> [Saved data entries]:
________________

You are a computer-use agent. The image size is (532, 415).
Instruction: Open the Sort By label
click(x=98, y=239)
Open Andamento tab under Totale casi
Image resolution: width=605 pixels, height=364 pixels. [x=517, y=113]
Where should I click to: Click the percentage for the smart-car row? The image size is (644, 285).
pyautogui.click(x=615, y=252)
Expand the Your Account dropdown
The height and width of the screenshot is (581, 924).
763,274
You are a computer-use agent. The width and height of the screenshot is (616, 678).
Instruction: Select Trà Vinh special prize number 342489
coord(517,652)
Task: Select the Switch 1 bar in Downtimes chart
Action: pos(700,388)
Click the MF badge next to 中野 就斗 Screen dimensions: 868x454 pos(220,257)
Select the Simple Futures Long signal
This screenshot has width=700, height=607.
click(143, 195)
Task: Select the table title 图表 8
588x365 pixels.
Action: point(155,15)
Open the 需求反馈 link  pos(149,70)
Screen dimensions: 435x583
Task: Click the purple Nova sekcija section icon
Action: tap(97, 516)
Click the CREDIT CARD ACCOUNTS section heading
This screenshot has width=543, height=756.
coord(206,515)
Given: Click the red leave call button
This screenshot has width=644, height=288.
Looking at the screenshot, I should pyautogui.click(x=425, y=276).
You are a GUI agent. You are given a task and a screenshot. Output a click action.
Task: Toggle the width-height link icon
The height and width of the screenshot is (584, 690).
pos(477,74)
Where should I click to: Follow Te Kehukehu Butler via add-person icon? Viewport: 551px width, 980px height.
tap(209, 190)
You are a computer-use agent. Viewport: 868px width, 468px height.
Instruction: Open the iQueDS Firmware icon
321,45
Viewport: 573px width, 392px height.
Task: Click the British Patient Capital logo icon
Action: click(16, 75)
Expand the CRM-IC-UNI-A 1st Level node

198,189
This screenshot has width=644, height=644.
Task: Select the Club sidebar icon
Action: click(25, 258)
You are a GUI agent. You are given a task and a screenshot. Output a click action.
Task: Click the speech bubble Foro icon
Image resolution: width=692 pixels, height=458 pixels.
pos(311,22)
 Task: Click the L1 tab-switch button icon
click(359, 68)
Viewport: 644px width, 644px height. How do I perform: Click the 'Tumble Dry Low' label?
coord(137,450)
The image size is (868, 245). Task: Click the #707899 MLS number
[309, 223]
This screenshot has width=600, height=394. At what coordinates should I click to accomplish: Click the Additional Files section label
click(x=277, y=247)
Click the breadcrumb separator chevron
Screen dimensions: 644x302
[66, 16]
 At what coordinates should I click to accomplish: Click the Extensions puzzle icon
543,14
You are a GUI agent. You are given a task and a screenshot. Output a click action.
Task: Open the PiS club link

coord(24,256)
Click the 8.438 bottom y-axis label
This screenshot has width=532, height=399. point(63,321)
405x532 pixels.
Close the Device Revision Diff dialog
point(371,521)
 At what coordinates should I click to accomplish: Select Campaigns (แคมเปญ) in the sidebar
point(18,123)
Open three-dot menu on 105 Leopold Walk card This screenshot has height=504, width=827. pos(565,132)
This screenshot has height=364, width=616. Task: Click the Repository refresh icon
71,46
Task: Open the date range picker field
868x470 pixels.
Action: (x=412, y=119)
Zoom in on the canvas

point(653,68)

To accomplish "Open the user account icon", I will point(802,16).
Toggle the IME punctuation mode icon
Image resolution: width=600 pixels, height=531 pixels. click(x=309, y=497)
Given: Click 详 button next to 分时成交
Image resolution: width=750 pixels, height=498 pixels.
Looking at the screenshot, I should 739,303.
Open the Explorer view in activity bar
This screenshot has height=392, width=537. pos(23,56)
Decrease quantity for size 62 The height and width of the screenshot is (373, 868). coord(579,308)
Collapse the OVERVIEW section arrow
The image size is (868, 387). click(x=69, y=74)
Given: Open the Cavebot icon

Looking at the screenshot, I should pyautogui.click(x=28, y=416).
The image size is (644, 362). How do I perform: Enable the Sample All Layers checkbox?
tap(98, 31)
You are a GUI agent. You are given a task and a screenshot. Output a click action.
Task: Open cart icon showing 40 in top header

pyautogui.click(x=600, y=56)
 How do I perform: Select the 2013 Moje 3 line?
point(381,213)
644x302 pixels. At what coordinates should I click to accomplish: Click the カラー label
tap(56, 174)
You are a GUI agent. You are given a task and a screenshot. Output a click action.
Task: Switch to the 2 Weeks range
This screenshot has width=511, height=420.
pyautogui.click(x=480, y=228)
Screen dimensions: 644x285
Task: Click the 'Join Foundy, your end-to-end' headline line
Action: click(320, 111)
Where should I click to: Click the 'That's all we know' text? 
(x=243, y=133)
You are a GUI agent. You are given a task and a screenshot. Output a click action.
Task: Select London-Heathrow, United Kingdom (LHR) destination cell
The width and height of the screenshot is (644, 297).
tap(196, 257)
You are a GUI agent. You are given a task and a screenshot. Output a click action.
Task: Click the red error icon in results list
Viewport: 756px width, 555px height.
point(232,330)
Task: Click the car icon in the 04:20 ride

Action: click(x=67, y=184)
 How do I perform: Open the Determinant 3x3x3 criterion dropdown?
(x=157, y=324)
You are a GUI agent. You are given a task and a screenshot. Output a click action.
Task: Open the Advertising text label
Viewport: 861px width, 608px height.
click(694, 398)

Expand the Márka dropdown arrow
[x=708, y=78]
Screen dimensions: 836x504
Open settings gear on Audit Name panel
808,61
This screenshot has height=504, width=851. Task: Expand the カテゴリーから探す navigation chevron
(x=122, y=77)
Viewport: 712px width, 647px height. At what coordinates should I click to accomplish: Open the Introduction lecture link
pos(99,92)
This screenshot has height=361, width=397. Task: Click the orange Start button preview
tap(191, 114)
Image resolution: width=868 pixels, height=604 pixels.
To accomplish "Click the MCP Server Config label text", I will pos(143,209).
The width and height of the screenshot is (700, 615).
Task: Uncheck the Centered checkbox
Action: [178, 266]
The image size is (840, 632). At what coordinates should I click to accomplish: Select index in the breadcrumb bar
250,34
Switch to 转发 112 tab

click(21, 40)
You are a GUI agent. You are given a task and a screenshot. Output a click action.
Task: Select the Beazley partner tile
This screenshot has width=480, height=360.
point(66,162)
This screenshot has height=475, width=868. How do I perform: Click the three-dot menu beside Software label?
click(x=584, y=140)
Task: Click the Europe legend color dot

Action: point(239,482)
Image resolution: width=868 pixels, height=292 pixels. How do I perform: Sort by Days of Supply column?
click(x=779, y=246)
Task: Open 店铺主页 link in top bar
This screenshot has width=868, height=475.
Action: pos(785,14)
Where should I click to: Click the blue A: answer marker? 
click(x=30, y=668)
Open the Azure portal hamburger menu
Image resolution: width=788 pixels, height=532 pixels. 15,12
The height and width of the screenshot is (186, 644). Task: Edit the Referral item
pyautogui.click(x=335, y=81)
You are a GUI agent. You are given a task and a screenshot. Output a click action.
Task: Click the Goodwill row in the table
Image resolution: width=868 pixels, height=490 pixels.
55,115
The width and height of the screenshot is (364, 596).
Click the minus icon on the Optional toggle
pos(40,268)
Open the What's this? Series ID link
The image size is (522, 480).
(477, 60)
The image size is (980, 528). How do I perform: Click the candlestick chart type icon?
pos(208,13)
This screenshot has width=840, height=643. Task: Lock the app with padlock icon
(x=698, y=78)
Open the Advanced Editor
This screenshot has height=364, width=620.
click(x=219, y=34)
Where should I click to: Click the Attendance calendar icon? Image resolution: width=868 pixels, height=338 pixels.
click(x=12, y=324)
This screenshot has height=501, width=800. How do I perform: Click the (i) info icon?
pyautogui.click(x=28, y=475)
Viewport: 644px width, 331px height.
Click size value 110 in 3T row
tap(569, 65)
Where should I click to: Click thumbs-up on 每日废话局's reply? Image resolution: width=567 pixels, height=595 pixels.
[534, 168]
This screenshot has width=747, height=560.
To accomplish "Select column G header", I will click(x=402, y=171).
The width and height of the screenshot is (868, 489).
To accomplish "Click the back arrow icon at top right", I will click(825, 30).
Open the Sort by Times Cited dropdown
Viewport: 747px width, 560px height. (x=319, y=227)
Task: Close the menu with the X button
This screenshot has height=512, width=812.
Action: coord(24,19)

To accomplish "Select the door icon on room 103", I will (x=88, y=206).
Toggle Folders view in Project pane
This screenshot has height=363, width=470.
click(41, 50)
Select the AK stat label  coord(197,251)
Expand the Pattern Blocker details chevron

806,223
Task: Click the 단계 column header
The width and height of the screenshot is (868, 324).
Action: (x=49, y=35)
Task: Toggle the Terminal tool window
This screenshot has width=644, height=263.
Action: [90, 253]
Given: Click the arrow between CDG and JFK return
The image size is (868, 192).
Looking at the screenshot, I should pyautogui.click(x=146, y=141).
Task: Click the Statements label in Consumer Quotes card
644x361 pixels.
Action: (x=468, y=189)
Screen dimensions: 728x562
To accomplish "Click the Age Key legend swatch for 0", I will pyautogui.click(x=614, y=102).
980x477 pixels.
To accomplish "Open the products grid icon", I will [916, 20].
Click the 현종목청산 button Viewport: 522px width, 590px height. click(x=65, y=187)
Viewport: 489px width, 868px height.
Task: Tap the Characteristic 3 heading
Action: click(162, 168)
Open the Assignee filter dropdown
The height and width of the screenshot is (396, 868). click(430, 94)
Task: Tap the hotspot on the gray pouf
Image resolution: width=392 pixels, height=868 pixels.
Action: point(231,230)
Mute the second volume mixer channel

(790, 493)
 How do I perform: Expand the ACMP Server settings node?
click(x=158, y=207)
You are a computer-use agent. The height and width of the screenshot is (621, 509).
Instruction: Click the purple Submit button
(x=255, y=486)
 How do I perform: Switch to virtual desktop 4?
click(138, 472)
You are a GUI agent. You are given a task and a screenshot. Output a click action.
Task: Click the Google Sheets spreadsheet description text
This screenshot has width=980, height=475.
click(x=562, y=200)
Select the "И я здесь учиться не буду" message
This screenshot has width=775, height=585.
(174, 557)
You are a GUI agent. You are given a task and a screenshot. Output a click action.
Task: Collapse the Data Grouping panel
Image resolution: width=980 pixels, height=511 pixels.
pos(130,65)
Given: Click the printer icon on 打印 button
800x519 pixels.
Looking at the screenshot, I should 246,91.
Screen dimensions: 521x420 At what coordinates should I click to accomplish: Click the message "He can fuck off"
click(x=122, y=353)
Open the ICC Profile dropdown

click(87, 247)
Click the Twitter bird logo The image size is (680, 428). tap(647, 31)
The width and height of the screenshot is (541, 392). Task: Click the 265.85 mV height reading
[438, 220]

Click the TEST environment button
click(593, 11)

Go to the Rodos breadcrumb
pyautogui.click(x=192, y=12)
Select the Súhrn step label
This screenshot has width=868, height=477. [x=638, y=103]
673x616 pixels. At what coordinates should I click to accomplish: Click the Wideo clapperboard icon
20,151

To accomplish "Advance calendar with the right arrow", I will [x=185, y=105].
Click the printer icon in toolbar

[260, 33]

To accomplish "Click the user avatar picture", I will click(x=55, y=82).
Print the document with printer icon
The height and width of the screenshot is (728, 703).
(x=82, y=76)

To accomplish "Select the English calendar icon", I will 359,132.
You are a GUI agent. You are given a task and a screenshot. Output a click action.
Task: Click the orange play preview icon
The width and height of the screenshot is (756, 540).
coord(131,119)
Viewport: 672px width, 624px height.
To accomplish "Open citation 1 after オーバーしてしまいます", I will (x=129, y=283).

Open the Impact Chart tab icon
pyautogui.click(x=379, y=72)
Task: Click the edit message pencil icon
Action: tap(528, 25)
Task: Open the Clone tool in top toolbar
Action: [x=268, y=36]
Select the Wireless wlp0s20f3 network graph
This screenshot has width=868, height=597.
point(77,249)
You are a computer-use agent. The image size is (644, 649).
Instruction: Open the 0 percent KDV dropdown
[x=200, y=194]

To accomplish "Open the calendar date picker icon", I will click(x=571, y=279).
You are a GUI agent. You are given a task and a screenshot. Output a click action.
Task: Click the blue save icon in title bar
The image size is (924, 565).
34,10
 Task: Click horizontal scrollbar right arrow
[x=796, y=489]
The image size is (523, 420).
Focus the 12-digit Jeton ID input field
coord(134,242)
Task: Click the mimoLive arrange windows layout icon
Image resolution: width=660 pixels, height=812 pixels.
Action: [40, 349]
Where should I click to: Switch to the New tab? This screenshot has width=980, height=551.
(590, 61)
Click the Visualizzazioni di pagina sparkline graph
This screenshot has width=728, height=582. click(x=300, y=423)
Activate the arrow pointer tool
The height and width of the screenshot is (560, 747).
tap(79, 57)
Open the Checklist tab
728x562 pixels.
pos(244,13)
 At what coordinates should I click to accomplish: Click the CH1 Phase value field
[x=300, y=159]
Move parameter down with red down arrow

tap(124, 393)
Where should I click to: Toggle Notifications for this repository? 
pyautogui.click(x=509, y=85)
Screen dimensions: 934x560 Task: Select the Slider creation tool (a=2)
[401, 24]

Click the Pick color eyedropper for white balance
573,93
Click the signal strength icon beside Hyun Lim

________________

> [WHAT TO DO]: Your answer should consist only of the number of lines in the entries above that include "next".

> [RESPONSE TO THIS EXERCISE]: 2